Saturday, April 12, 2014

Playing a Magic-User in RIFTS, Part 12: The Mystic

The Mystic is one of those Occupations where the magic-user's powers stems from a source other than study and application of magical principles; his is the archetype of the innate power-wielder. Not only does the Mystic possess an intuitive comprehension of how to cast spells, he is also a psychic of considerable power. This access to two forms of supernatural power, combined with his inability to gain additional spells or powers any other way, make the Mystic very interesting indeed.

The Mystic likely doesn't maintain a firm distinction between his spell-casting capacity and his psychic capacity, though he likely does make one due to how each form of power looks and feels when he uses them. As the core rulebook itself notes, Mystics are not likely to value formal schooling due to the way that they relate to their powers. Mystics, therefore, favor holistic and non-linear reasoning; strict linear cause-effect schooling is, at best, seen only as something to add to their mental toolbox- at worst, they are outright hostile to the very idea due to their inability or unwillingness to see the merit in it.

Mystics have no infrastructure requirements to their magic-use. Because all of their spells are intuitively discovered and mastered, they have no need to tie themselves down to a specific place; in this respect, they are akin to Ley-Line Walkers. Because they have no strong association with ritual magic, they aren't that obsessed with places of power; they aren't that tied to items of power either, so they have little in common with Shifters or Techno-Wizards (or any other Occupation with similar logistical requirements to their practice). They have no formal ties to supernatural patrons, so they see such magic-users as fettered or enslaved usually (and they would be correct). They are, like Warlocks, a very loose community amongst themselves (and see kinship to varying degrees with others like them) and therefore are often friendly to the traveling lifestyle.

Because Mystic powers are intuitive, they will reflect their spiritual and mental well-being; barring specific mentoring intended to create, in some form of controlled manner, the need to manifest specific sorts of powers (ala Warlocks) the spells and psychic powers that a given Mystic develops are tells to a savvy observer of that Mystic and can give useful insight into how that Mystic thinks and behaves. Whatever mundane skills and knowledge a Mystic has is also indicative of that same internal self, as they will be the ordinary manifestations of their supernatural capacities.

For the Game Master Mystics are very easy to run and incorporate. While not as much of a Gandalf sort that a Ley-Line Walker is, a Mystic can be a more adventurous Galadriel (or, as a NPC, the mature one see in The Lord of the Rings); they work very, very well as seers, diviners, and other sorts whose magic and psychic powers tend towards the seeking and refining of knowledge or the healing of body and mind (and are not nearly so hung up on the mastery of mundane martial skills to defend themselves from attack). It is painless to use this Occupation in your campaign, regardless of where it is, due to the nature of its powers and the personalities that this Occupation typically produces.

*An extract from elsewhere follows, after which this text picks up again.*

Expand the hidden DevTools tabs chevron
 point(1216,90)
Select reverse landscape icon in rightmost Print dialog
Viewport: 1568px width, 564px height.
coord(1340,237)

Tying it together, the Mystic is one of the most universal of Occupations and can find itself a niche in damn near any RIFTS campaign that's likely to get past the pitch phase. Easy to play, easy to portray, easy to incorporate, easy to handle- easy peasy all around. What's not to love? Roll up a Mystic, just an ordinary Human (or near-Human) Mystic, and take the implications aforementioned to heart when you figure out what your Mystic is and what he does with his powers. Just remember that you're not the blaster-master sort; you're the seer and reader, whose powers allow you to punt problems away by avoiding them or press them down by mitigating them- you're not the guy who casts the spells that makes the people fall down. (That is why you have a gun.)